Cox departs from this evaluation, however, when discussing the doctrine of providence which informed the very practical and yet speculative nature of assigning meaning to combat, defeat, and death. At the heart of Lee’s Christian outlook was a trust in God’s control of all things. In what Cox describes as a summary of Lee’s theology, the general confessed that “I feel always as safe in the wilderness as in the crowded city” because “I know in whose powerful hands I am & in them rely.” According to Cox, this was no fatalism or stoicism for Lee added that “Providence requires us to use the means he has put under our control.” Reliance on God’s providence did not encourage idleness but work for truth and justice “in this wicked world” (129).
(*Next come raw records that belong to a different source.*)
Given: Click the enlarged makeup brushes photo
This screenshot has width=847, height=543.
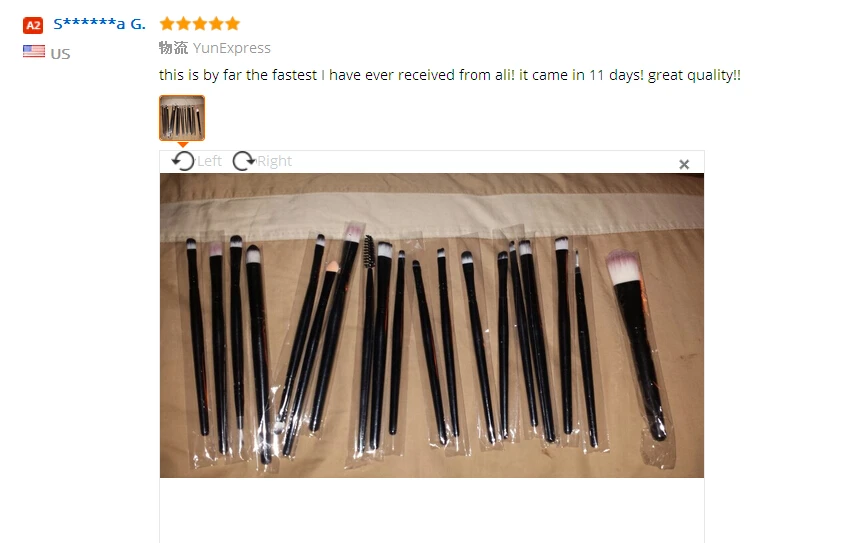Looking at the screenshot, I should (x=432, y=325).
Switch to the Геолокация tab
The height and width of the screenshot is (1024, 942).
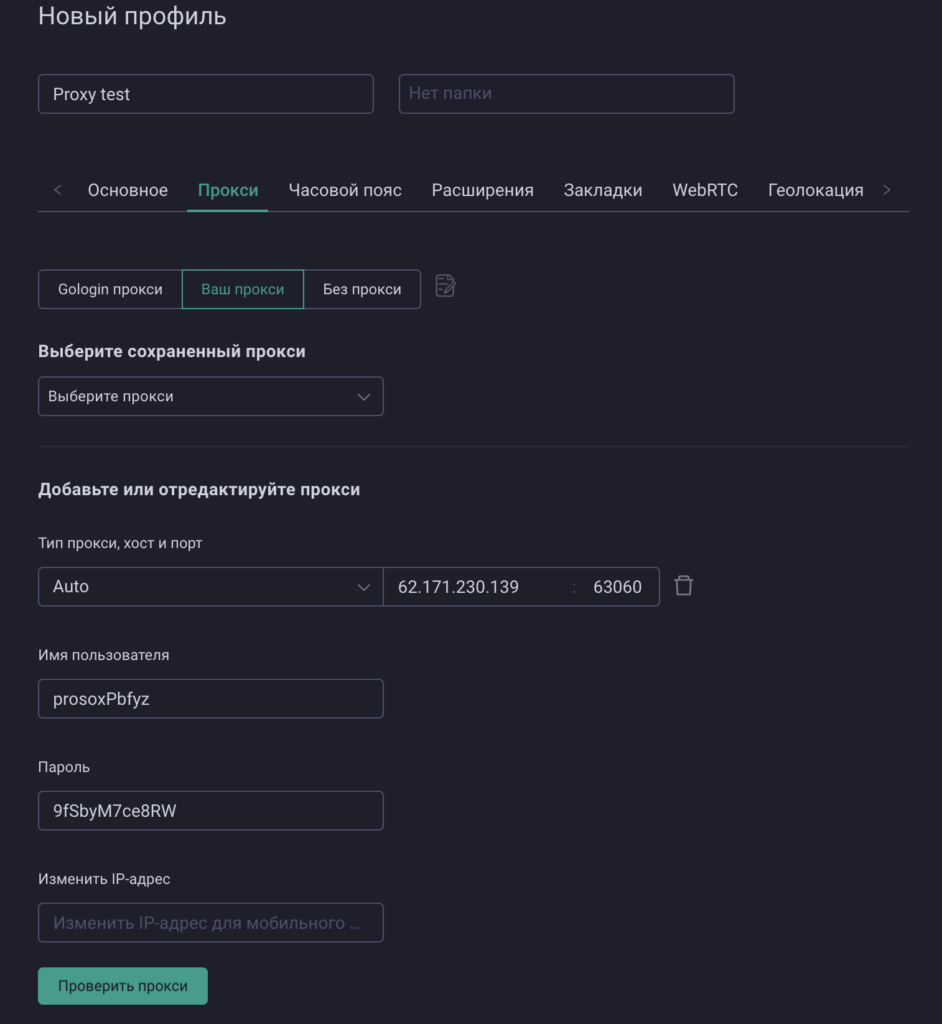[x=816, y=189]
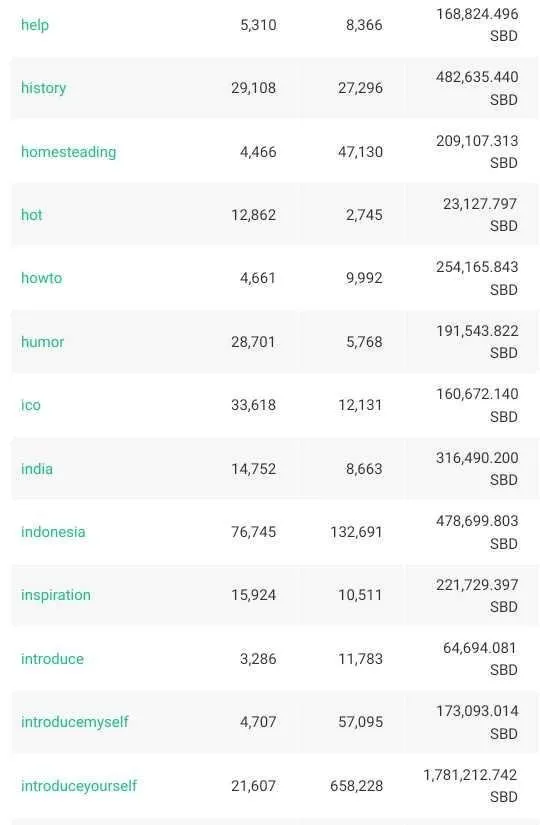Viewport: 540px width, 825px height.
Task: Select the hot tag link
Action: click(32, 215)
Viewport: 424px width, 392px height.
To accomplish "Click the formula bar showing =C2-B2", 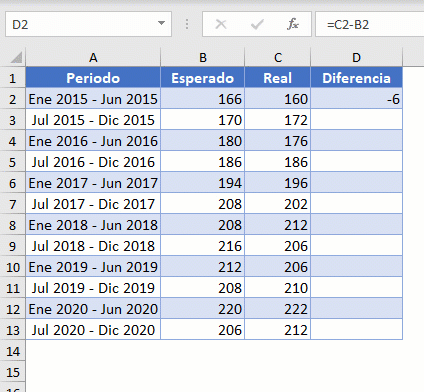I will point(369,24).
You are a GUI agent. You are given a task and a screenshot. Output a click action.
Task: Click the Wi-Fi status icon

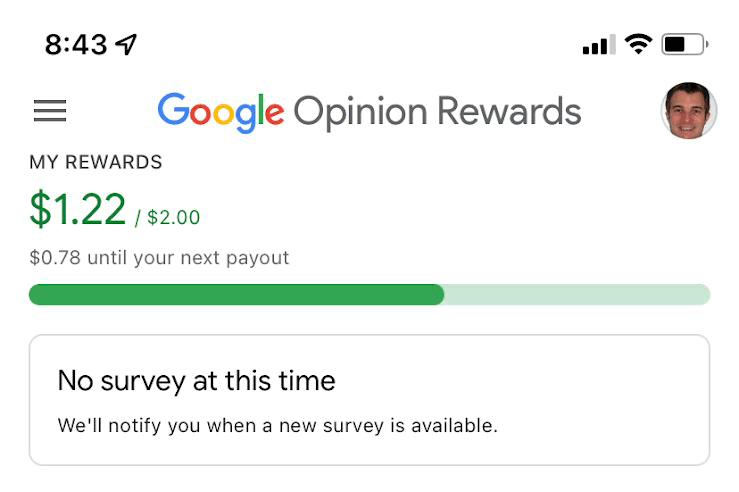point(637,44)
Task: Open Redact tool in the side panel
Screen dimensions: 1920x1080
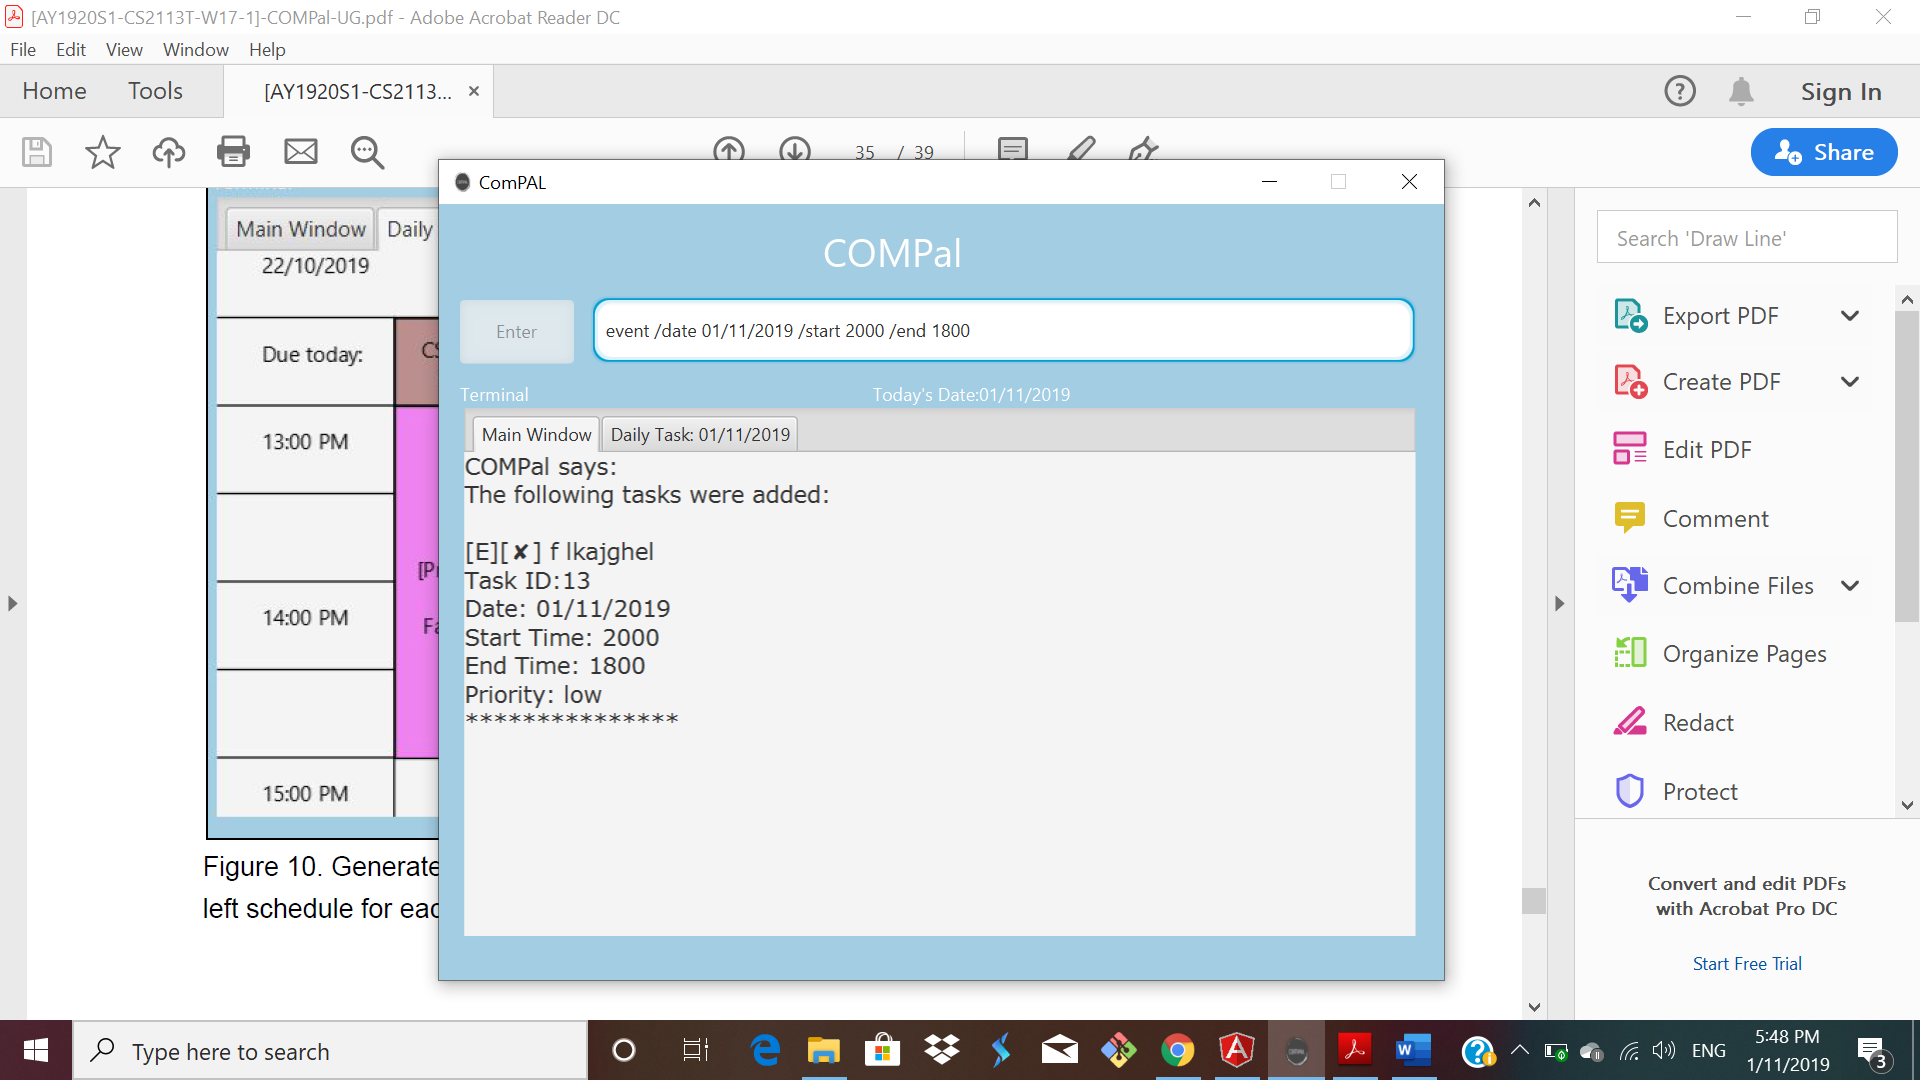Action: (x=1697, y=722)
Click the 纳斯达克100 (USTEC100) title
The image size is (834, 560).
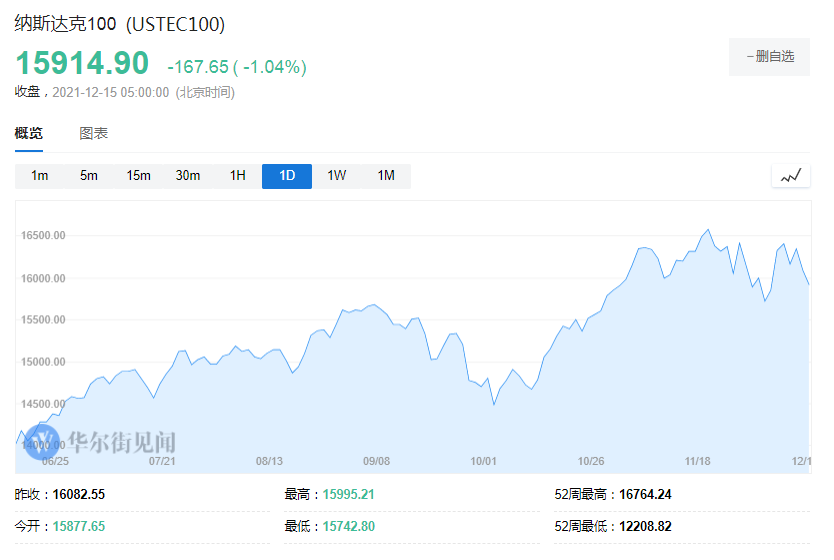pos(120,24)
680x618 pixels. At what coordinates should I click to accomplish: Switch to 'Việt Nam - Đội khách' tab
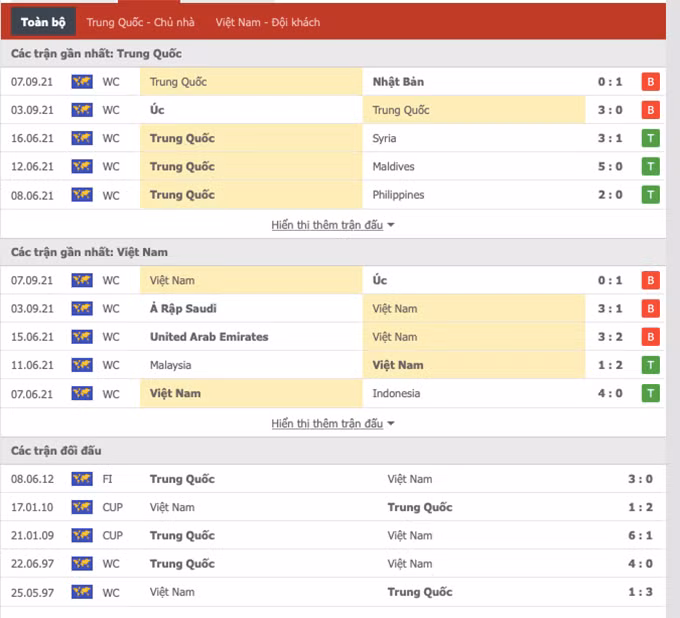point(266,22)
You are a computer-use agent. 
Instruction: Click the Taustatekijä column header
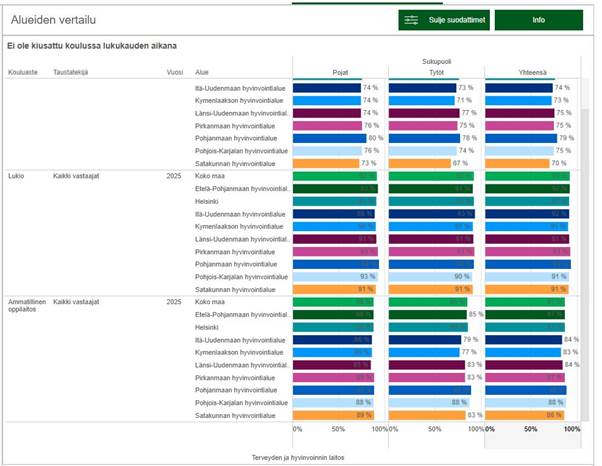pos(72,72)
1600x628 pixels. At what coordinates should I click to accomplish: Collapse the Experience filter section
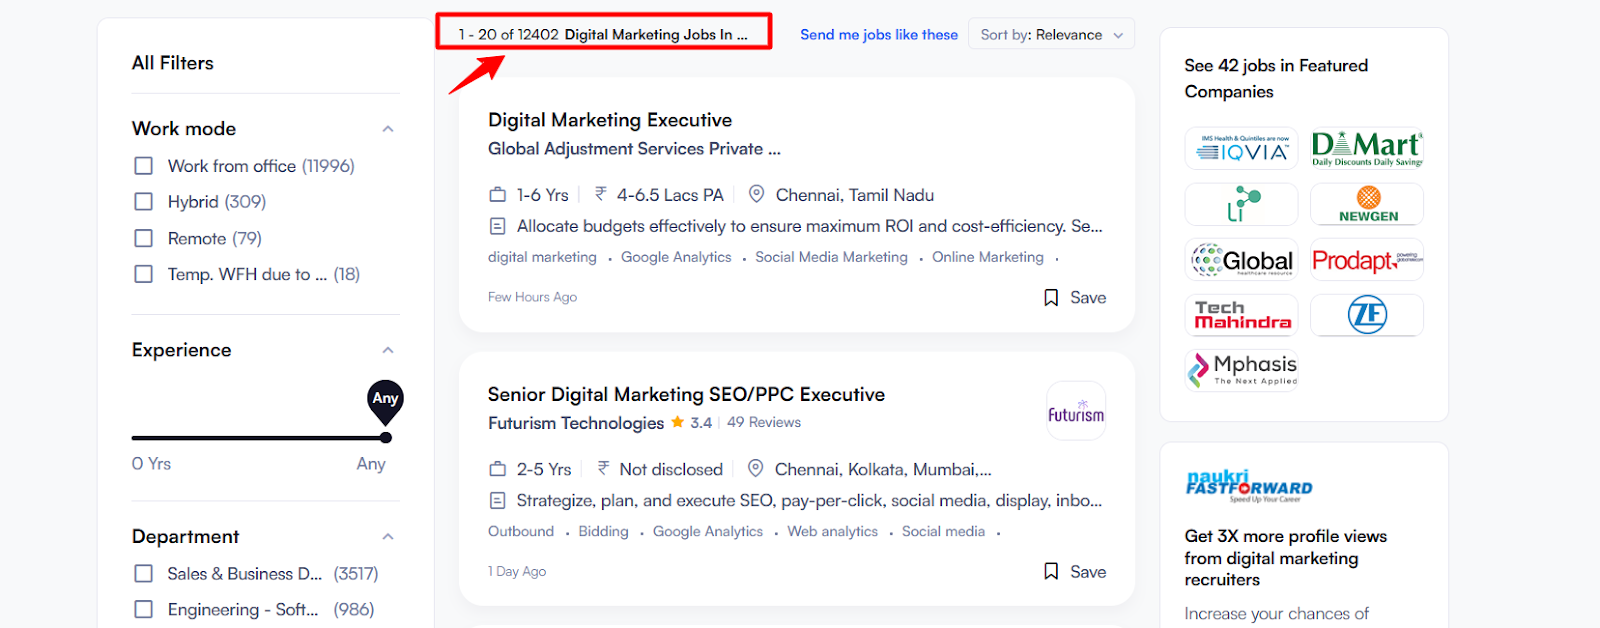click(x=388, y=350)
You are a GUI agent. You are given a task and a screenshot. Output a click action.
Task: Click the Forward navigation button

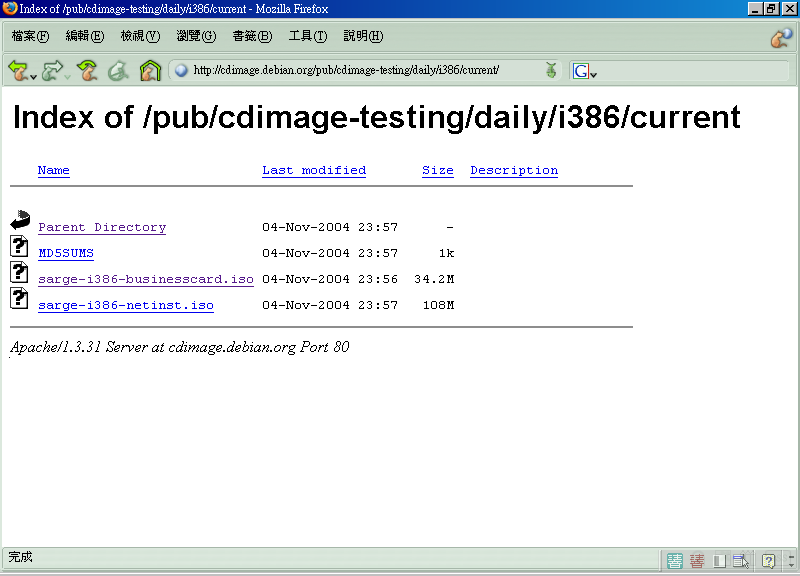[x=51, y=70]

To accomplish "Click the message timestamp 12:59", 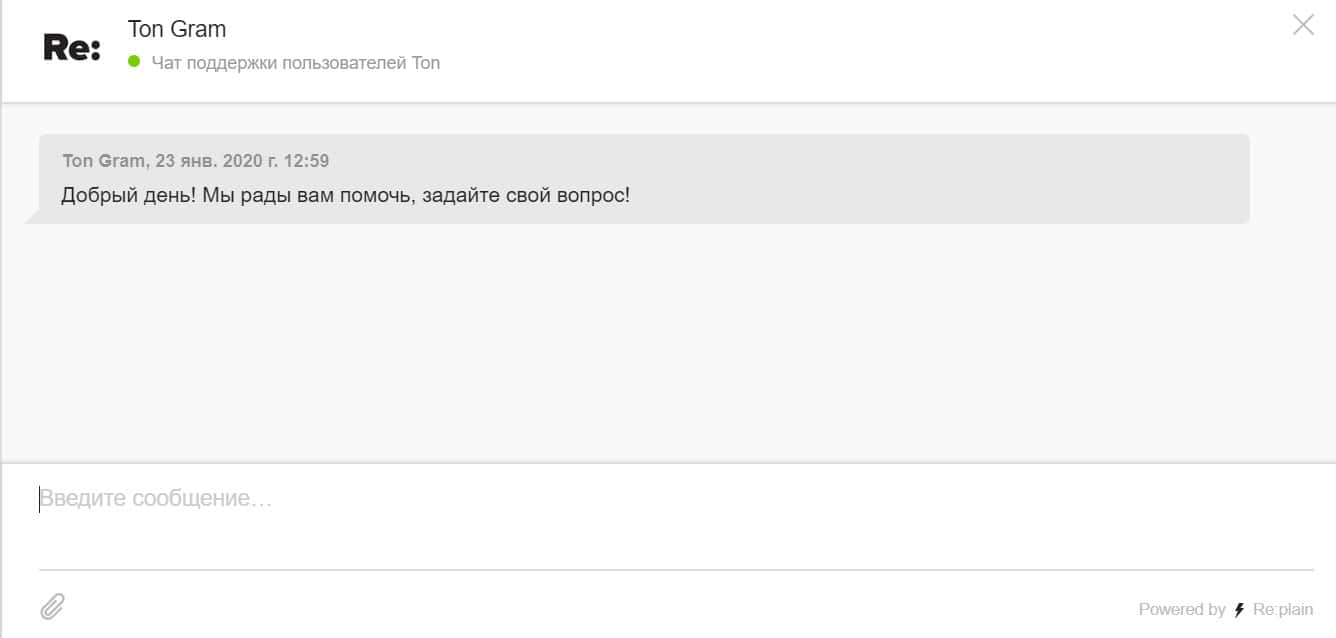I will coord(308,161).
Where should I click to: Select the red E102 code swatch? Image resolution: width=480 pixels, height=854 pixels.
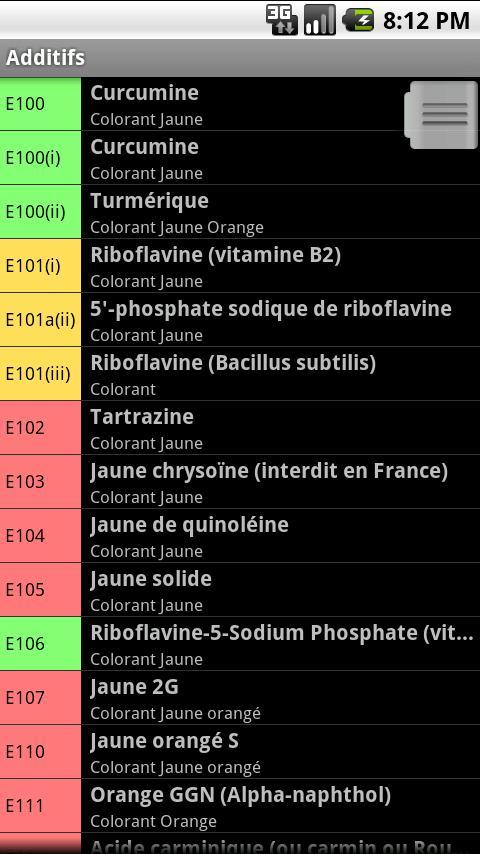(x=40, y=428)
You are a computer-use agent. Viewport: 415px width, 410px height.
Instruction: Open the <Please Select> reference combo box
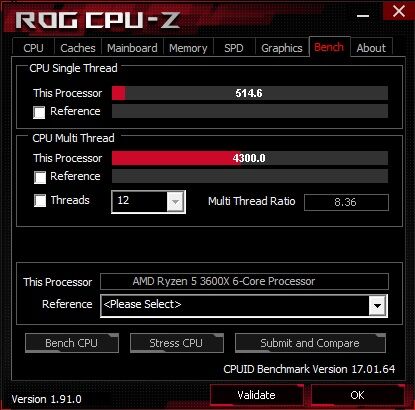pos(244,305)
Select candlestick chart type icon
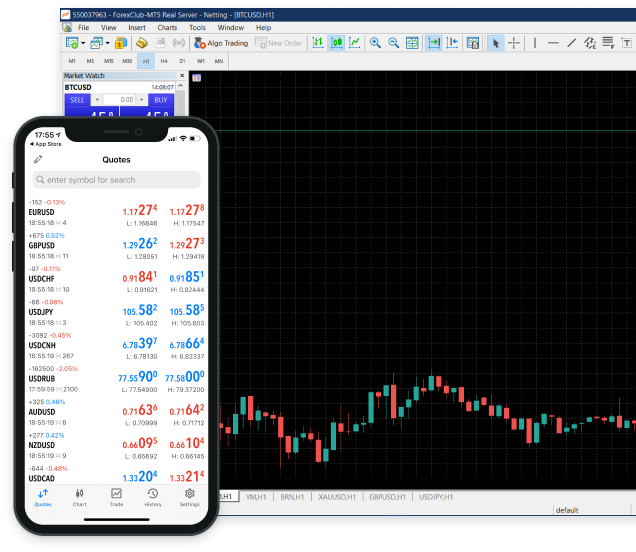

This outlook informed Lee’s understanding of the South’s defeat. The region had “actively offended the Almighty” who “afflict(s) us most deeply” (198). Whatever Lee caught from services, reciting the prayer book and reflecting on God’s ways, his faith sustained hope and perseverance throughout his pilgrimage. 

For those incapable of forgiving the South, Cox’s biography will provide another occasion for offense. Those readers may simply write off Lee’s Christian beliefs as mere justification for his views on race and politics. Those who still harbor some attraction for the “Lost Cause” will likely receive Cox’s book as a vindication at least of Lee’s admirable character. For everyone else, Cox’s book provides a welcome study of Lee’s piety in the context of Virginia Episcopalianism. This biography will not bring back the monuments of Lee, but it does restore some of the luster so recently denied to Americans who fought for the Confederacy.

Endnotes

[1] Adam Serwer, “The Myth of the Kindly General Lee,” The Atlantic (June 4, 2017), https://www.theatlantic.com/politics/archive/2017/06/the-myth-of-the-kindly-general-lee/529038/.

[2] Ibid.

Darryl G. Hart teaches history at Hillsdale College in Hillsdale, Michigan, and serves as an elder in Hillsdale Orthodox Presbyterian Church in Hillsdale, Michigan. Ordained Servant Online, February 2018.